Family history has been used to identify women at increased risk of developing breast cancer [1]. Women at increased breast cancer risk have been subjected to annual mammography for early diagnosis aiming for early treatment with the hope of improving prognosis [2-5]. The two collaborating centres issuing this report initiated clinical activities more than 20 years ago as open prospective trials, referring all women at appropriate risk to undergo annual mammography. Follow up has been actively sought effectively making the study an open prospective observational trial. We have tested all breast cancer kindreds seen throughout these years for BRCA1/2 mutations [6-10], and we have reported risk for breast cancer in healthy women in breast cancer kindreds without a demonstrable BRCA1/2 mutation [11]. Women with two or more close relatives with breast cancer had 4 % risk for breast cancer before 50 years of age. We here report survival when breast cancer was diagnosed prospectively in kindreds without a demonstrable BRCA1/2 mutation.

Methods

The series include all cases subjected to annual mammography having increased risk for breast cancer due to family history from the outpatient cancer genetic clinics in Manchester (UK) and Oslo (Norway). The Norwegian series included 4115 patients and was censored in September 2013. The UK series included 9500 patients and was censored in October 2013. Women at increased breast cancer risk from families without a demonstrable BRCA1/2 mutation were subjected to annual mammography from age 30–35 years onwards. The annual examinations were performed in dedicated breast cancer diagnostic centres. Examination did not routinely include ultrasound, or MRI, although clinical breast examination was carried out in Manchester. However, USS and occasionally MRI were performed with low threshold if indicated by the results of the mammographic examination. Follow-up for diagnosing cancer was from first to last prospectively planned mammography; in Manchester, women were also checked on the local cancer registry for breast cancer within 2 years after last mammography. In this way, none were lost to follow-up. How the Norwegian and Manchester series were ascertained and genetically tested to exclude causative BRCA1/2 mutations, has previously been described in detail [11, 12]. In short, (a) all available breast and ovarian cancer cases, (b) and/or obligate carriers in the families and (c) all prospectively diagnosed cases were examined by sequencing and MLPA methods, additionally in Norway—if none such were available—(d) healthy women at risk themselves were tested. All families where one or more persons with causative mutation(s) were found, were excluded from the present study.

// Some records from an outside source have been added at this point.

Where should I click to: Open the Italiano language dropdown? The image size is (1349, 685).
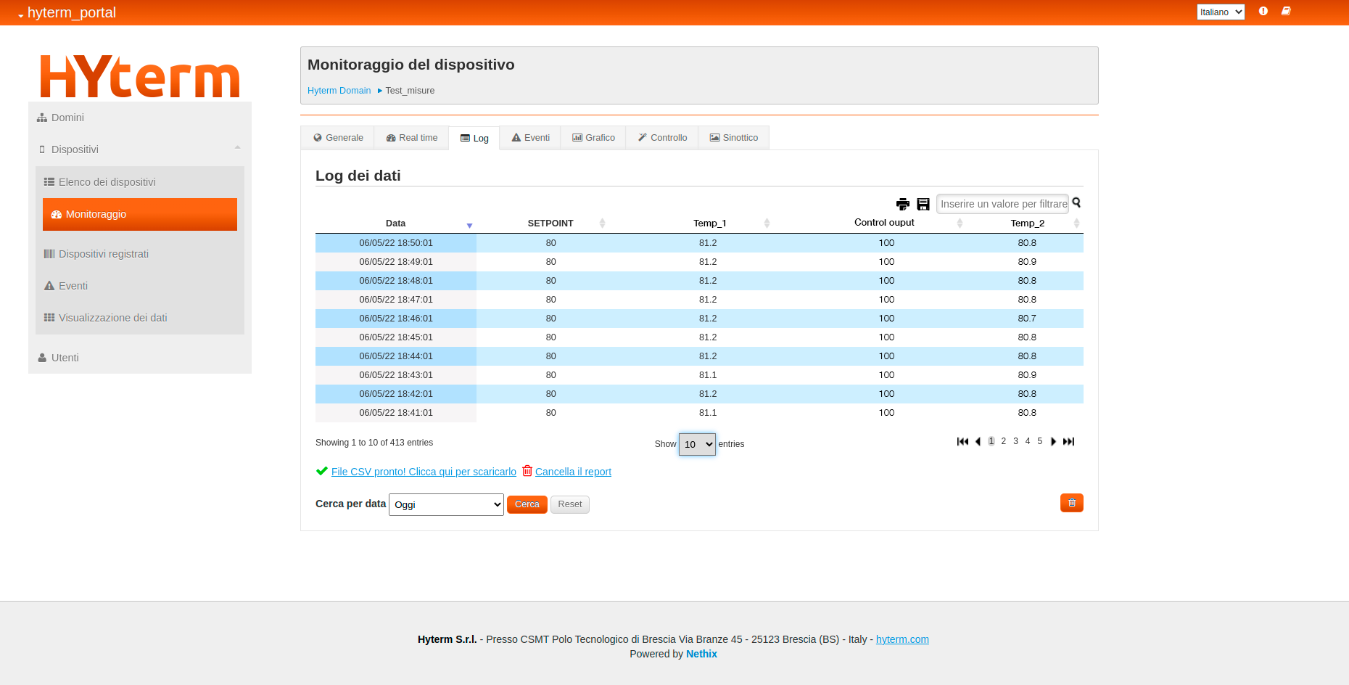[1220, 12]
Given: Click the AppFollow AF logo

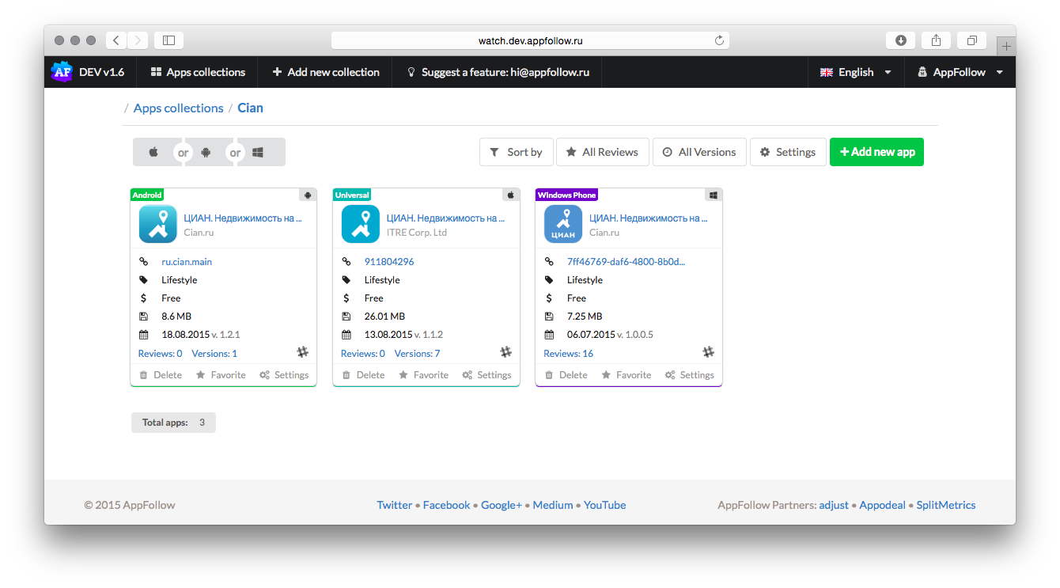Looking at the screenshot, I should coord(62,72).
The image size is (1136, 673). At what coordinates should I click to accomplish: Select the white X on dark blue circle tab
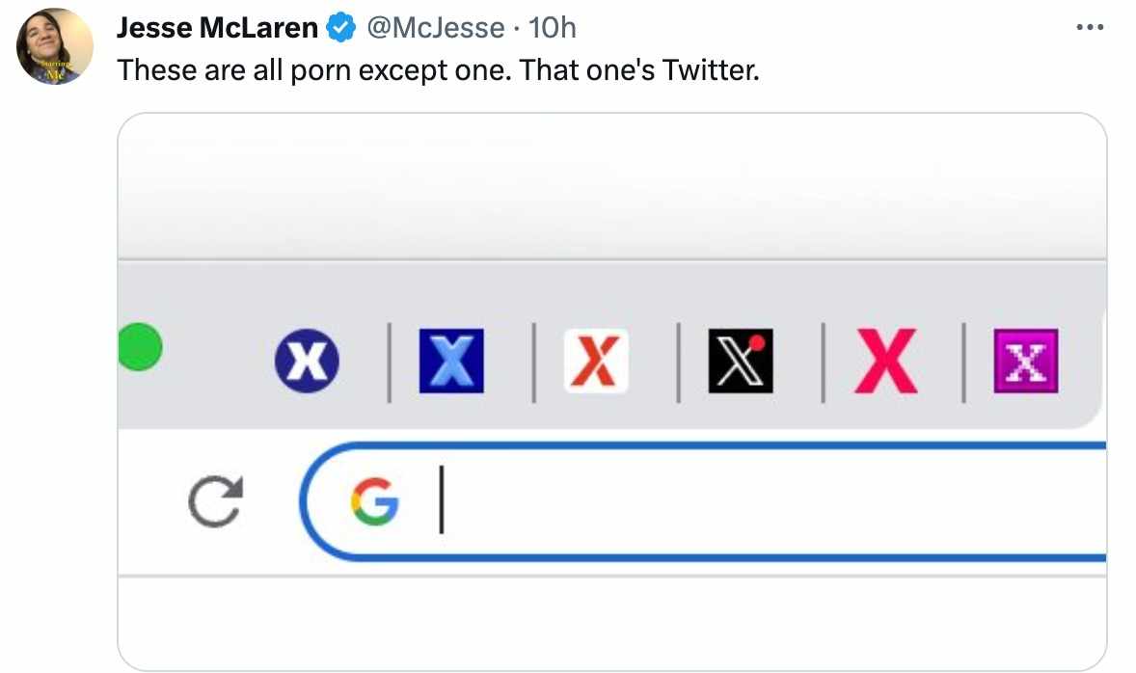pyautogui.click(x=307, y=361)
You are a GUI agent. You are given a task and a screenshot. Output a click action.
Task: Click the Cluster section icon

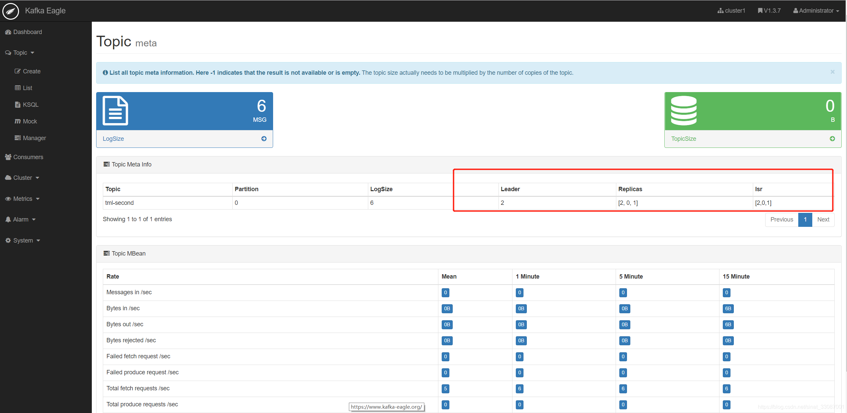pyautogui.click(x=8, y=177)
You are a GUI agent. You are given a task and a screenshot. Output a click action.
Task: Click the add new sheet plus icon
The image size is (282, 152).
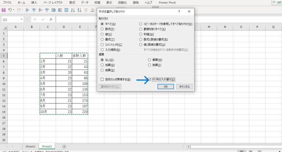click(x=64, y=146)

In the Norwegian series, women at high and moderate breast cancer risk as described in the previous report [11] as well as women with a male relative between the breast cancer case and themselves were initially selected. In the UK series, all women at high or moderate risk (lifetime risk of 1 in 6 or higher [2, 4] based on family history were selected. All cases with breast cancer prior to inclusion or at first prospective mammography were excluded. All breast cancer cases, irrespective of mode of detection, after first prospectively planned mammography were assessed. Survival after first diagnosed breast cancer was calculated, any possible second cancer in any organ was not considered besides for cause of death as described below. Follow-up after cancer included clinical follow-up and continued annual mammography or more frequent according to treatment regimen. In addition, all patients alive according to our medical files when study was censored were checked against population registry for being alive.

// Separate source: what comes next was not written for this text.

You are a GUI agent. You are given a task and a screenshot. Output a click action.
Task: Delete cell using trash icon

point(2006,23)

The following observations were used for this study: age at diagnosis, age at last follow-up/age at death if dead, tumour size, histopathological grade (grade) scored as low (1), intermediate (2) or high (3), oestrogen receptor (ER) positive (+) or negative (−), carcinoma in situ (CIS)/invasive carcinoma without nodal spread at diagnosis/nodal spread at diagnosis and the cancers were scored as ductal or lobular. Mode of the breast cancer diagnosis was not included as a variable in the present study. Only a few tumours had been tested for HER2 as this was not routine until recently, therefore, HER2 status was not included in the analyses.

Associations between categorised variables were considered by Chi square tests. Differences in distributions for continuous variables were assessed by two-sample t tests. Survival was estimated by the Kaplan–Meier algorithm as time from diagnosis to last follow-up/death. Each patient was scored as alive or dead when censored. Causes of death were identified from the medical files and cancer registry (UK) and patients having died of causes other than breast cancer and not having had spread from breast cancer when dying, were censored as alive to derive a disease-specific survival. Univariate and multivariate hazard rates (HR) for death were calculated by using the Cox proportional hazard method.

Ethics

All patients had consented to genetic testing according to national legislation for health care, and all patients had consented to the current research as approved by national ethical committees.

Results

Two-hundred and forty-one patients were diagnosed to have cancers, 172 (71 %) were screen detected and 69 (29 %) were interval cancers. Of the screen detected cancers, 42 (24 %) were palpable.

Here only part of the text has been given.